Représentant plus de vingt régions, nous participons à l'élaboration de textes législatifs et réglementaires, comme les récents décrets sur les CME ou les modifications de la loi de 2011. Vous avez, à ce sujet, reçu un certain nombre de nos collègues. Nous sommes satisfaits des propositions qui ont été retenues ; elles correspondent pour l'essentiel à celles que nous avions nous-mêmes faites.

Nos partenaires, au-delà des cabinets ministériels et des directions d'administration centrale, sont la Haute Autorité de santé (HAS) et l'Agence nationale d'appui à la performance des établissements de santé et médico-sociaux (Anap), mais aussi les représentations des usagers, des proches et des familles, qui sont au côté de la psychiatrie et de la santé mentale depuis plus de vingt ans, fait unique en Europe et même ailleurs.
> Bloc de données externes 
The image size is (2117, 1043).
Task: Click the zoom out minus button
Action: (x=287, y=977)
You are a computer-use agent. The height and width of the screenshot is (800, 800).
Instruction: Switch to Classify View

Nous avons également engagé des travaux avec le Collège de médecine générale et les organisations syndicales professionnelles.

Pour en venir au sujet des ARS, celles-ci nous semblaient constituer une idée qui allait dans le bon sens, le travail avec les agences régionales de l'hospitalisation (ARH) nous ayant paru plutôt satisfaisant. L'échelon régional apparaît en effet à même de planifier et définir les politiques publiques en psychiatrie, mais il est aussi pertinent pour évaluer les besoins de santé et, le cas échéant, pour rééquilibrer l'offre de soins. C'est également le bon échelon pour l'organisation de certaines ressources spécialisées de soins et d'accompagnement, comme les services médico-psychologiques régionaux (SMPR), les structures de recherche en santé mentale, en partenariat avec les centres hospitaliers universitaires (CHU), ou encore les structures de formation.
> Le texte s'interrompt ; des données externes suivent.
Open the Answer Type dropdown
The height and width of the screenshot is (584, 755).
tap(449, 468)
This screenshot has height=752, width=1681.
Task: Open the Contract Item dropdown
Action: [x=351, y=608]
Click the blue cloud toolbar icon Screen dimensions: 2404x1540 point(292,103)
L'idée de rassembler un maximum de compétences de santé en une seule entité pour combattre le « millefeuille administratif » et dans une approche englobant le champ médical, médico-social et social correspondait à nos attentes et à notre pratique dans le domaine de la psychiatrie, discipline par essence transversale, qui revêt un certain nombre de spécificités et fait aussi l'admiration de l'étranger.
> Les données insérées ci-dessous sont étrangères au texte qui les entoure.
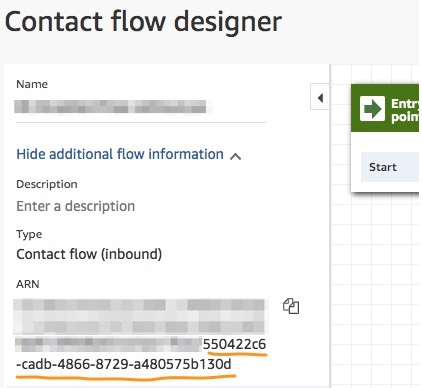Click the ARN label
This screenshot has height=388, width=422.
28,284
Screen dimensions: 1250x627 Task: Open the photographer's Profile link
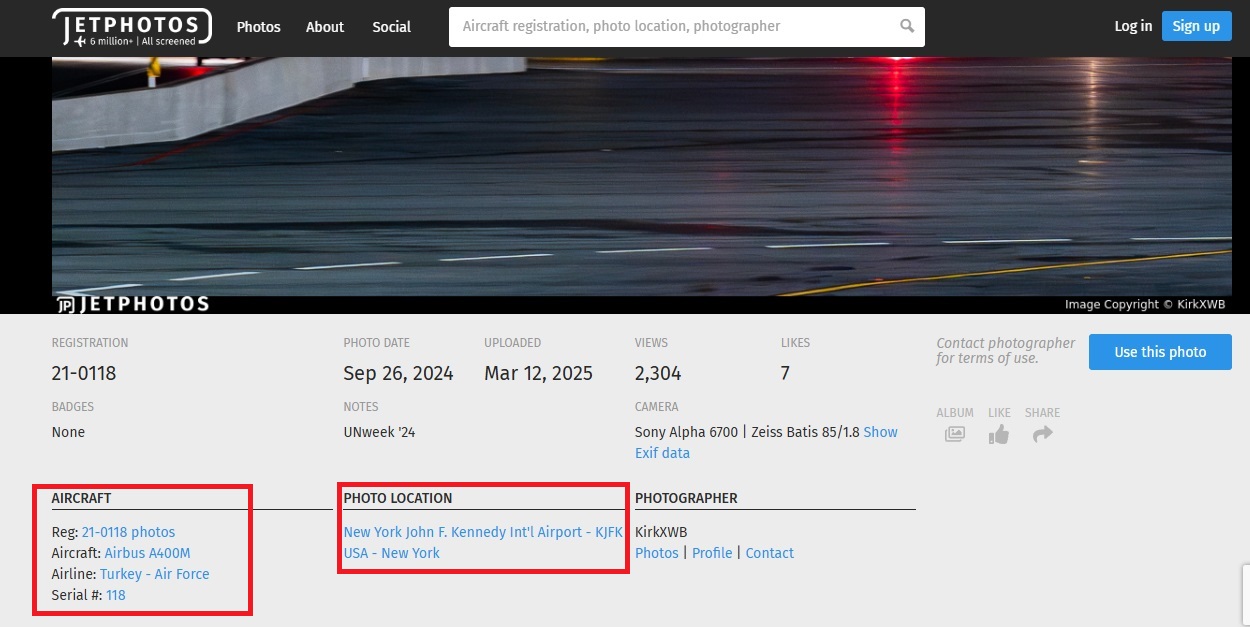712,553
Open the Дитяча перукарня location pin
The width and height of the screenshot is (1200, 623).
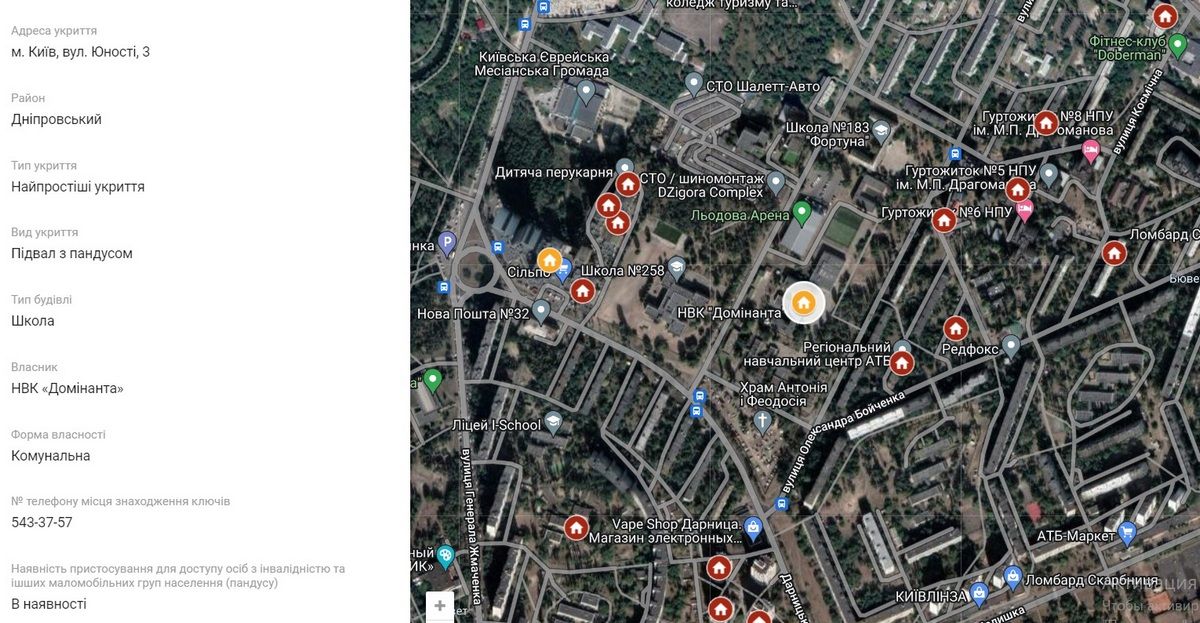pyautogui.click(x=625, y=168)
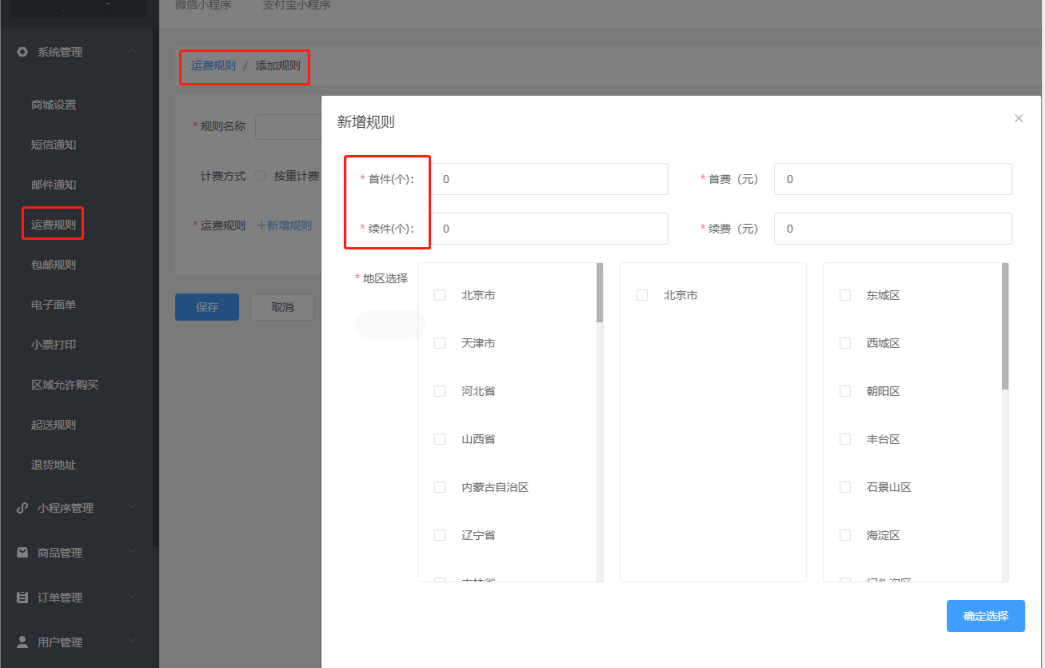Select the 河北省 province checkbox
This screenshot has height=668, width=1045.
pyautogui.click(x=440, y=391)
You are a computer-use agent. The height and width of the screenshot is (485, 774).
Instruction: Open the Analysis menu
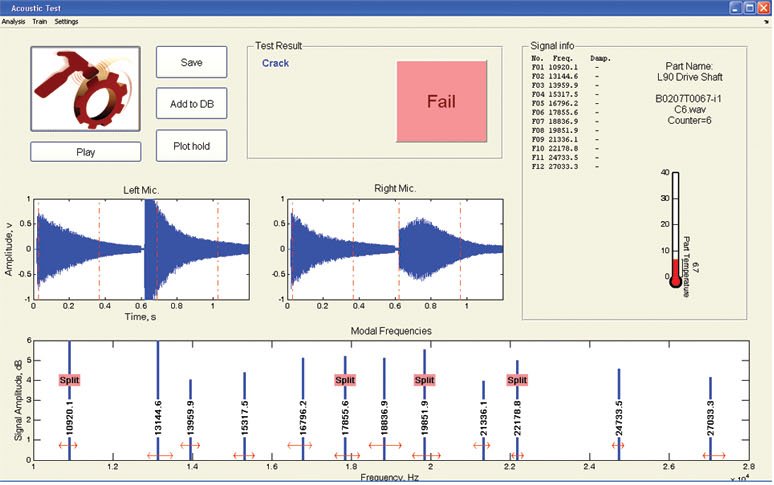pyautogui.click(x=13, y=21)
La possibilité de disposer d'un seul interlocuteur pour les acteurs de santé nous semblait positive, tout comme la meilleure place accordée au secteur associatif, notamment les représentations des usagers. L'idée était pleine de promesses pour les établissements ayant fait l'expérience positive des ARH et le fait de pouvoir disposer d'un pilote régional pour mieux définir et planifier les besoins paraissait intéressant.

Force est pourtant de reconnaître que l'installation des ARS a posé, depuis trois ans, un certain nombre de problèmes sur lesquels je voudrais revenir rapidement. Pour ce faire, nous avons bien évidemment rassemblé les informations de nos correspondants régionaux.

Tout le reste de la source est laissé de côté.